■ **Text shown**
* * * * * * *

County in Georgia, United States

Seminole County is a county located in the southwestern corner of U.S. state of Georgia. As of the 2020 census, the population was 9,147. The county seat is Donalsonville.

==History==
The state constitutional amendment to create the county was proposed July 8, 1920, and ratified November 2. The area for the new county was taken from land which was originally part of Decatur and Early counties. It is named for the Seminole tribe of Native Americans, who once lived in the Chattahoochee River basin within the county, before European settlement forced their move to the Florida Everglades. According to legend, the celebrated Seminole warrior Osceola was born in what is today Seminole County.

==Geography==
According to the U.S. Census Bureau, the county has a total area of 257 sqmi, of which 235 sqmi is land and 21 sqmi (8.3%) is water.

The bulk of Seminole County is located in the Spring Creek sub-basin of the ACF River Basin (Apalachicola-Chattahoochee-Flint River Basin). The county's entire western border with Florida is located in the Lower Chattahoochee River sub-basin of the same ACF River Basin. A tiny southeastern corner of Seminole County, all part of Lake Seminole, is located in the Lower Flint River sub-basin of the same larger ACF River Basin. It is the only county in Georgia that borders both Alabama and Florida.

===Major highways===

- U.S. Route 84
- State Route 38
- State Route 39
- State Route 45
- State Route 91
- State Route 91 Alternate
- State Route 253
- State Route 285
- State Route 374

===Adjacent counties===
- Miller County (northeast)

* * * * * * *

■ **Information supplied**

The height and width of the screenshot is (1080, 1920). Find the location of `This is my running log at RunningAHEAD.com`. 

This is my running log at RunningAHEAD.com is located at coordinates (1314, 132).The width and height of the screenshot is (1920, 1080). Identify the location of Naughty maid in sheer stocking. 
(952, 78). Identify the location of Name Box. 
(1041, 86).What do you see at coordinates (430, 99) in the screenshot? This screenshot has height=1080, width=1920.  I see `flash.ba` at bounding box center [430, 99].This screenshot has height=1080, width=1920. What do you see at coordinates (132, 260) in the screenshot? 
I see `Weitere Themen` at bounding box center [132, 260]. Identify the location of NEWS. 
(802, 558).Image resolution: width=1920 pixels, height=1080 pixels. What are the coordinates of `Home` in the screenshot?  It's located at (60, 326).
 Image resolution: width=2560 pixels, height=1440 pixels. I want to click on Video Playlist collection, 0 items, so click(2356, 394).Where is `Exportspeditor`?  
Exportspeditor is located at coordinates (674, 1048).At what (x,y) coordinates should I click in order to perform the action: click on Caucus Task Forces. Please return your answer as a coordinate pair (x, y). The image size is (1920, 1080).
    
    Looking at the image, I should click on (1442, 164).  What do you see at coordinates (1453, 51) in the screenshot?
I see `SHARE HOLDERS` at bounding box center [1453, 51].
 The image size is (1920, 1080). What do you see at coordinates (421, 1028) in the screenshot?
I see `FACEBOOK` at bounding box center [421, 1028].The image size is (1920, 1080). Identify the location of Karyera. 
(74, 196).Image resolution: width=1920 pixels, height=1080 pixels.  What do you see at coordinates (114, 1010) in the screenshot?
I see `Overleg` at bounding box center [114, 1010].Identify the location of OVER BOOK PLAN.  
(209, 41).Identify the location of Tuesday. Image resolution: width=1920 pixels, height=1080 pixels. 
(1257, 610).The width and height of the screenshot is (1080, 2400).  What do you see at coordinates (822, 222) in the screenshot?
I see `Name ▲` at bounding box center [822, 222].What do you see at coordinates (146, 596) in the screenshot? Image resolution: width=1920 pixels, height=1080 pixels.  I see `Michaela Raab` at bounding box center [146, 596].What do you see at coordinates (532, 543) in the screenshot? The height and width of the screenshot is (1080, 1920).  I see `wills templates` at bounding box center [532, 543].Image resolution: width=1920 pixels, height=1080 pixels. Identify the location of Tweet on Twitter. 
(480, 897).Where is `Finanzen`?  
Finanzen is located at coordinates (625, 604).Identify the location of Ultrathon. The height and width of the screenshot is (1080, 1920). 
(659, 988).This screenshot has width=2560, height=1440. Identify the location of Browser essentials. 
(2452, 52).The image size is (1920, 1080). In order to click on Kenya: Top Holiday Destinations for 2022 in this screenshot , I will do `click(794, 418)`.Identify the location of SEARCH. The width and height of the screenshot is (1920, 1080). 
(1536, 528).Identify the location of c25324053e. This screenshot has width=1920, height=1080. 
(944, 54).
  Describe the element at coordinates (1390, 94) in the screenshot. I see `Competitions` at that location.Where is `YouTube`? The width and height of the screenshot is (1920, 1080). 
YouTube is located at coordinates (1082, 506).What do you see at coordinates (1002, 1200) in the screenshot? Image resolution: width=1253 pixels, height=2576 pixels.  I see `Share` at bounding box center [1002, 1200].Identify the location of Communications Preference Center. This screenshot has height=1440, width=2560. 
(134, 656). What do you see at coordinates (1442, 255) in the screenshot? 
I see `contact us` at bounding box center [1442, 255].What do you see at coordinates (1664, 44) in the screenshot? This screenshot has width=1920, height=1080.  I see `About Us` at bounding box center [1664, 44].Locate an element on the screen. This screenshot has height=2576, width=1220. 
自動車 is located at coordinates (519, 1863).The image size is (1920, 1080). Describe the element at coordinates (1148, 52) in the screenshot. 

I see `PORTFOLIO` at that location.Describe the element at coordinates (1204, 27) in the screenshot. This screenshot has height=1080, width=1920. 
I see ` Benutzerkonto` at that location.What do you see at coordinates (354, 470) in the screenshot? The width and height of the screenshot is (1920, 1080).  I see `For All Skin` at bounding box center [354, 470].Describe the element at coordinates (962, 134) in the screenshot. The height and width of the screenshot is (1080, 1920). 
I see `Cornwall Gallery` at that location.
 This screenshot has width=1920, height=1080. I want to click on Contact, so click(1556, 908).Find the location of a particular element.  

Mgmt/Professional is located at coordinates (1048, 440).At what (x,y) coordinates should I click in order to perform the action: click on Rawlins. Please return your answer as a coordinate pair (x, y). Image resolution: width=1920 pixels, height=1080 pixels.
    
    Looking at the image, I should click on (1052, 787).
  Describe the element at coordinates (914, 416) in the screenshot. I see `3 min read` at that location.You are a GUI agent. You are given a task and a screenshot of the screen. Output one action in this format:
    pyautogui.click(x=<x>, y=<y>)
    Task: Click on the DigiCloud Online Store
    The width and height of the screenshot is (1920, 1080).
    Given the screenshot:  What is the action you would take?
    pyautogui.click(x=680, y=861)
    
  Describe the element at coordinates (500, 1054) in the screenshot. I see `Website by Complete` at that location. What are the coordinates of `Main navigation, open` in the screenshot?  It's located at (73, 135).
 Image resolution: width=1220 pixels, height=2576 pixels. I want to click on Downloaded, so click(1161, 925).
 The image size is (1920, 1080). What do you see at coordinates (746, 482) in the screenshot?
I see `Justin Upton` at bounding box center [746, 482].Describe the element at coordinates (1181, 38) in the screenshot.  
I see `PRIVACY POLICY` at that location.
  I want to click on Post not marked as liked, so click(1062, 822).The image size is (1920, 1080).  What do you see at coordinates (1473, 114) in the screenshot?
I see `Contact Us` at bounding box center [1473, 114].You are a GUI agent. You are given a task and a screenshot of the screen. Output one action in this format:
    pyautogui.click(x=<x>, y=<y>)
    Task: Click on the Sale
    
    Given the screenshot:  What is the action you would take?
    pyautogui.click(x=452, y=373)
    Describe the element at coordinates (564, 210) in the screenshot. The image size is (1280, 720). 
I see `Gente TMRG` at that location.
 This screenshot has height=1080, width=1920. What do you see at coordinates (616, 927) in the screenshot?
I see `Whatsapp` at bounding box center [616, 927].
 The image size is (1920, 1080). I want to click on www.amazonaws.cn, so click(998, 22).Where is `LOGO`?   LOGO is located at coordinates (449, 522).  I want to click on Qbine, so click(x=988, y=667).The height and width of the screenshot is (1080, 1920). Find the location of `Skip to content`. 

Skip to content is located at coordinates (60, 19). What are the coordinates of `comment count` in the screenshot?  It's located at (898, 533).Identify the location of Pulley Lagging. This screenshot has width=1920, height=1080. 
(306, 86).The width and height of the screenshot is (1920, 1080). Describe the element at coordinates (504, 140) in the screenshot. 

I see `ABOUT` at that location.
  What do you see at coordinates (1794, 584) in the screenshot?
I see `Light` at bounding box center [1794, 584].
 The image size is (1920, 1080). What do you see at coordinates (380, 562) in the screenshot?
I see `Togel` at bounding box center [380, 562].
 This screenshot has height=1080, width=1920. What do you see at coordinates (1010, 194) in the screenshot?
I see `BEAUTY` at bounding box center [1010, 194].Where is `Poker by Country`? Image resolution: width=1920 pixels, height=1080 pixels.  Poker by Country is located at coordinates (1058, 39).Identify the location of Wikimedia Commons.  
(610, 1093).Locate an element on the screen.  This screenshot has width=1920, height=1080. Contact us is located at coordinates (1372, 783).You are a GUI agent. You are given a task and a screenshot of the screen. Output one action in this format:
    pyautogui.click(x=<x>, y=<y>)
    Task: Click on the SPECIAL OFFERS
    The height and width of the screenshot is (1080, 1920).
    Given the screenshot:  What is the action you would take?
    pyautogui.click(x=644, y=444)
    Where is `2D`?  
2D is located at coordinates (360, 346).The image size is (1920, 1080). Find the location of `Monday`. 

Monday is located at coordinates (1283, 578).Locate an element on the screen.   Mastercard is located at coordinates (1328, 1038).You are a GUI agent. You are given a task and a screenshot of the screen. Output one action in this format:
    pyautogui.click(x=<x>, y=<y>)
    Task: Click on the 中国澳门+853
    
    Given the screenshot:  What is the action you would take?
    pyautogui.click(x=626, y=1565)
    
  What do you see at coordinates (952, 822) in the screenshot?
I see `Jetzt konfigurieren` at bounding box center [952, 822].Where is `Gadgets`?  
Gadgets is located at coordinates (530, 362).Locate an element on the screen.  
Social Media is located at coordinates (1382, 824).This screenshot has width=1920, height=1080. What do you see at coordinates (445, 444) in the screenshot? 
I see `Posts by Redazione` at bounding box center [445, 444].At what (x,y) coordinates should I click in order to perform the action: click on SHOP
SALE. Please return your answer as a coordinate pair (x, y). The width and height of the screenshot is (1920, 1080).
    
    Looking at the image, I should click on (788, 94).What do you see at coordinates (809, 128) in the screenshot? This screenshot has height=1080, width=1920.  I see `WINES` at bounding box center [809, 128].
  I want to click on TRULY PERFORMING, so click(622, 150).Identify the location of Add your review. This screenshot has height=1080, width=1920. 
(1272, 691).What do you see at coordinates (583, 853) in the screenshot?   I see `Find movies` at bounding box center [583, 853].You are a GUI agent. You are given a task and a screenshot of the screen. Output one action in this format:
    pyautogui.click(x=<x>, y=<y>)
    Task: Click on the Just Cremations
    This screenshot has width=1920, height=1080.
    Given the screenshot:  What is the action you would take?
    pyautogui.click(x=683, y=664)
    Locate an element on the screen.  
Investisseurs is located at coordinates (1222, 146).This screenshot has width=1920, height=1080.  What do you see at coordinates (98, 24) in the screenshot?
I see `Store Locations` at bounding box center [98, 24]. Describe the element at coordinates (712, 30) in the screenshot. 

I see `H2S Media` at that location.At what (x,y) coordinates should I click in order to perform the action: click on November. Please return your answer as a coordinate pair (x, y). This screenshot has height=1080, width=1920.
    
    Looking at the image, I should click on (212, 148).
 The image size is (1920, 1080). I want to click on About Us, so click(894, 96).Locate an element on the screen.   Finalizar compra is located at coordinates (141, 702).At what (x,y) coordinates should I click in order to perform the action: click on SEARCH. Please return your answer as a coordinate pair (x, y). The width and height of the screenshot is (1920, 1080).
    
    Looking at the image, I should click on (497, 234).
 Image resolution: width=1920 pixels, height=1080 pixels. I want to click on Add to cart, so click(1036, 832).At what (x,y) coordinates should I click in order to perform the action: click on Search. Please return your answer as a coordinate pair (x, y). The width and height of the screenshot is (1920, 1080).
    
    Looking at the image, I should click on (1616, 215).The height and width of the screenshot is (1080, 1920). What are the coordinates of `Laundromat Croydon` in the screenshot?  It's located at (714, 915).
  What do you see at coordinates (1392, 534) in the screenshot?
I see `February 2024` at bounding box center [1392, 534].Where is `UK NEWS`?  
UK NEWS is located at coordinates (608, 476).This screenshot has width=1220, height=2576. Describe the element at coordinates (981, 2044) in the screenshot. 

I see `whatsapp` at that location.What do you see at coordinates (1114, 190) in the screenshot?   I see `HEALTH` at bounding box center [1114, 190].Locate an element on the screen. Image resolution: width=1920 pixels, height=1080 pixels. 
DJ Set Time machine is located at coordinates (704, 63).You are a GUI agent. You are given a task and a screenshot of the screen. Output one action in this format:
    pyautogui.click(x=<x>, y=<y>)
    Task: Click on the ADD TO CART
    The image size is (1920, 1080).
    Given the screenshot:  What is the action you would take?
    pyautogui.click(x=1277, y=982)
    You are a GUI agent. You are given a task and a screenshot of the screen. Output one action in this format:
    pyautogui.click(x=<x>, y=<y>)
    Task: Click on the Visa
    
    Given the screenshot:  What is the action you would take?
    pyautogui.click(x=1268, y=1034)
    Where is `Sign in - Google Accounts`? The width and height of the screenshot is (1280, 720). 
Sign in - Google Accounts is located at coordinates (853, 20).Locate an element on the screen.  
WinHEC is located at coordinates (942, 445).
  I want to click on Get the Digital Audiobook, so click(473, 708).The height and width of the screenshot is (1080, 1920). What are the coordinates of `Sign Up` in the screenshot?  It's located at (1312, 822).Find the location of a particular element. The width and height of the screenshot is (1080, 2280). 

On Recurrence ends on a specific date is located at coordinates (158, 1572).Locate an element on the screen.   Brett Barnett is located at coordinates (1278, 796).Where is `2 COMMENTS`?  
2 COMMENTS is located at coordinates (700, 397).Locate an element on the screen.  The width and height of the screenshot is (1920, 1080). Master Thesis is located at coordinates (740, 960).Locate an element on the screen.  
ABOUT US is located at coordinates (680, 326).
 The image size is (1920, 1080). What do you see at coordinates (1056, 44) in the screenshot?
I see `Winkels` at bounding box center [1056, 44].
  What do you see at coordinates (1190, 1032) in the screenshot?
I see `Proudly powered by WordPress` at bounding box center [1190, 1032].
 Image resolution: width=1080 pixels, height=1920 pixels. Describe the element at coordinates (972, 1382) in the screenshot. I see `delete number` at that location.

* * * * * * *

■ **Requirement A**
According to the Seminole County text, what sets the county apart from every other county in Georgia?
■ **Requirement B**
Continue the Seminole County text from its last line.

■ **Task result A**
It is the only county in Georgia that borders both Alabama and Florida.

■ **Task result B**
- Decatur County (east)
- Jackson County, Florida (southwest)
- Houston County, Alabama (northwest)
- Early County (north-northwest)

==Communities==

===City===
- Donalsonville (county seat)

===Town===
- Iron City

==Demographics==

Historical population
| Census | Pop. | Note | %± |
| 1930 | 7,389 |  | — |
| 1940 | 8,492 |  | 14.9% |
| 1950 | 7,904 |  | −6.9% |
| 1960 | 6,802 |  | −13.9% |
| 1970 | 7,059 |  | 3.8% |
| 1980 | 9,057 |  | 28.3% |
| 1990 | 9,010 |  | −0.5% |
| 2000 | 9,369 |  | 4.0% |
| 2010 | 8,729 |  | −6.8% |
| 2020 | 9,147 |  | 4.8% |
| 2025 (est.) | 9,162 | Increase | 0.2% |
U.S. Decennial Census 1790-1880 1890-1910 1920-1930 1930-1940 1940-1950 1960-1980 1980-2000 2010 2020

===Racial and ethnic composition===

Seminole County, Georgia – Racial and ethnic composition Note: the US Census treats Hispanic/Latino as an ethnic category. This table excludes Latinos from the racial categories and assigns them to a separate category. Hispanics/Latinos may be of any race.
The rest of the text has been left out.